» DOCUMENT PASSAGE:
▬▬▬

VANISHED EMPIRES

Dedicated to classics and hits.

Friday, January 09, 2026

Where the Line Bleeds (2008) by Jesmyn Ward

 1,001 Novels: A Library of America
Where the Line Bleeds (2008)
by Jesmyn Ward
DeLisle, Mississippi
Mississippi: 4/18

   Two-time National Book Award winner Jesmyn Ward would have to be at the very top of any serious list of American authors of literary fiction in the 21st century.  Her presence amidst the detritus of YA and chick-lit titles stands out like a beacon from a proverbial light house of literary fiction.  I checked out the Audiobook because I was wondering if I could seriously tell the difference between an Author with such widely regarded literary merit and the run of the mill titles, I've been suffering through for the past couple years.  Where the Line Bleeds was her first novel, and then she dropped Salvage the Bones four years later- that book won the National Book Award.  She won again in 2017 with Sing, Unburied, Sing, which I read during a period where I was reading all the National Book Award finalists.  It's a good book, obviously, but it didn't spur me to go back and read her other titles.

   I could tell the difference between Ward's prose and the run of the mill stuff on a couple of levels.  First, she was able to turn an otherwise prosaic landscape (the unheralded Mississippi coastline) with real grandeur.  She did this in a couple different ways.  First, she was a close observer of the physical landscape- her descriptions of crack houses and swamp parties sparkle with life.  Second, her ability to depict all five senses marks her out from the pack.   Great writers of literary fiction imbue the reader with a feeling that there is depth beneath the surface of the human activity being depicted, but they also provide a many-splendored surface, pairing stylistic flourishes with economy.   She does all these things in Where the Line Bleeds, which is sure to be my top title from Mississippi and a likely top five for the entire chapter.

Thursday, January 08, 2026

Grace (2016) by Natashia Deon

1,001 Novels: A Library of America 
Grace (2016)

▬▬▬

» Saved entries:
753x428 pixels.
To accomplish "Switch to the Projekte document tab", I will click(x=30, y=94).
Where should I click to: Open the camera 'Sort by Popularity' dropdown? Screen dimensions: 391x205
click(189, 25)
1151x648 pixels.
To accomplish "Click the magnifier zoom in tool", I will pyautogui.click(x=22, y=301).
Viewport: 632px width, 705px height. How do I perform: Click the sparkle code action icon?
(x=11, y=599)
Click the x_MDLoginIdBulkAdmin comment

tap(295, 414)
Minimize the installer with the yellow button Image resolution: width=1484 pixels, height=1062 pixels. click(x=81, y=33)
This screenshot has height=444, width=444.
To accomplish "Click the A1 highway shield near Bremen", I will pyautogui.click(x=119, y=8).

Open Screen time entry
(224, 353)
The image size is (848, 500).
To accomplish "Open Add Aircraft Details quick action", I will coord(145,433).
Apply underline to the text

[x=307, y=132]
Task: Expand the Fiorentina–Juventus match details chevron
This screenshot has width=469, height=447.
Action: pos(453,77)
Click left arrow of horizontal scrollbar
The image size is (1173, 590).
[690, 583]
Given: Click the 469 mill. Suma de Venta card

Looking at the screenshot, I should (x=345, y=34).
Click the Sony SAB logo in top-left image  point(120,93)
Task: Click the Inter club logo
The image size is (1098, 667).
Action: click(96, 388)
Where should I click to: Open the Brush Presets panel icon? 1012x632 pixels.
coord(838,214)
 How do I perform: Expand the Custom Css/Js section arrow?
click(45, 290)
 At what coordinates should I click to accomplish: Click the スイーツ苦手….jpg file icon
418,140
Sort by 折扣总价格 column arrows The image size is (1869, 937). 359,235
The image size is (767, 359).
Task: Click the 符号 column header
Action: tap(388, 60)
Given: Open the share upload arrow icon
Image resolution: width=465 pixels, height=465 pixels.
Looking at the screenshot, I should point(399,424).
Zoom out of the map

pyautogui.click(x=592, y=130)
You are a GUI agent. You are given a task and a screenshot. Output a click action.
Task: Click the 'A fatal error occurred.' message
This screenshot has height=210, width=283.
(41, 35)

▬▬▬

» ABOUT THIS EXERCISE:
Can you give the Where the Line Bleeds review again from "I could tell" to "the entire chapter.", updating "swamp parties" to "bayou parties"?

» TASK SOLUTION:
I could tell the difference between Ward's prose and the run of the mill stuff on a couple of levels.  First, she was able to turn an otherwise prosaic landscape (the unheralded Mississippi coastline) with real grandeur.  She did this in a couple different ways.  First, she was a close observer of the physical landscape- her descriptions of crack houses and bayou parties sparkle with life.  Second, her ability to depict all five senses marks her out from the pack.   Great writers of literary fiction imbue the reader with a feeling that there is depth beneath the surface of the human activity being depicted, but they also provide a many-splendored surface, pairing stylistic flourishes with economy.   She does all these things in Where the Line Bleeds, which is sure to be my top title from Mississippi and a likely top five for the entire chapter.